De algún lado salió una botella con nafta, el colchón fue regado generosamente, un fósforo y el tremendo dolor que le provocó el fuego dio paso a un grito desgarrador, intenso, prolongado de Juan, que en instantes dejó de ser, consumido por las llamas.
Casi en forma coincidente el Juez y la comisión policial llegaron a la comisaría. El olor a carne quemada comenzaba a invadir todos los ambientes del presidio.
¡Lo hicieron!, exclamó el doctor Pérez con voz pesada y culposa. Llegamos demasiado tarde.

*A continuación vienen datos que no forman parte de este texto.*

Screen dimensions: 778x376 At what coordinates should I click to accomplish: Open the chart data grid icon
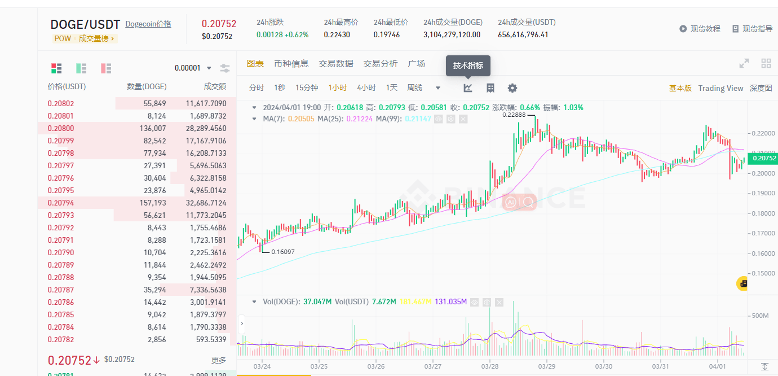pyautogui.click(x=489, y=88)
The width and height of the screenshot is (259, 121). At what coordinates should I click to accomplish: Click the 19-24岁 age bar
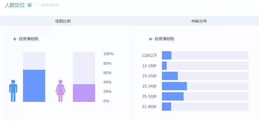[x=170, y=76]
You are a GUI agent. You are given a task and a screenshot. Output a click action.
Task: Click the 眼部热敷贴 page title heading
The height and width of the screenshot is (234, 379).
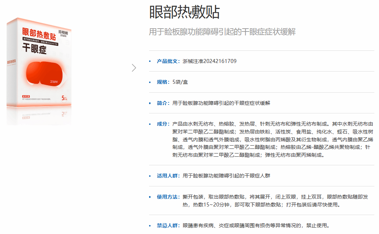click(184, 13)
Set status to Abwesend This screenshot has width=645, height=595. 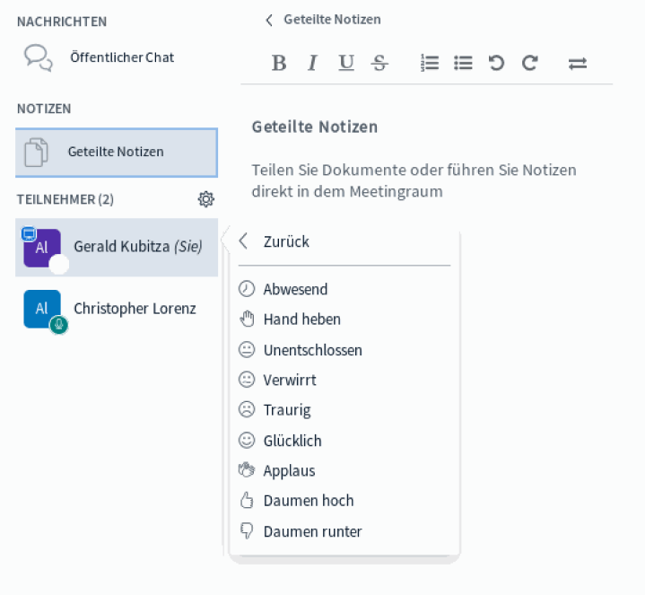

Destrabaron la puerta de acceso a los calabozos y el Juez se enfrentó con el cadáver calcinado de Juan. Se sentó largo rato con las manos tomando la cabeza. Sabía que esa tragedia podría haberse evitado con un poco de diligencia. Llamó a su secretario. Le encargó que instruyera el sumario pertinente por la muerte de Juan y dispuso que María concurriera a su despacho en forma inmediata para ratificar su denuncia.
María fue encontrada en su casa haciendo el amor con Jorge, su último amante. La policía la llevó hasta el despacho del magistrado dejando a Jorge, increíblemente, en libertad de acción.
Mientras María aguardaba al magistrado, Jorge partía en un micro con destino a cualquier lado.
El doctor Dominguez le dijo a María que accediera a la oficina y se sentara frente a él.
-¿Qué pasó, María? ¿Sabés que Juan murió? ¿Que lo asesinaron en la alcaldía los propios reclusos?
María le mantuvo la mirada al Juez, dura, desafiante y luego de un instante de silencio dijo:
-Mire Señor, yo sorprendí a Jorge violando a María.
-¿Y por qué culpaste a Juan?
-Juan era una desgracia, siempre borracho, inconciente, su único interés era el alcohol. Ya estaba harta de ese perfume a vino barato que penetraba cada rincón de la casa.
-¿Y Jorge? ¿Quién es? ¿Dónde vive? -interrogó el magistrado.
-Jorge es un Jorge como tantos Jorges que hubo en mi vida. No es de acá. No sé en qué ciudad vive. No hago preguntas.
El Juez se quedó en silencio, resignado. Nunca más encontraría al autor del abuso, a ese Jorge que había violado a la hija de Juan, un Jorge sin rostro, sin huellas, sin presente ni pasado, que desapareció para siempre.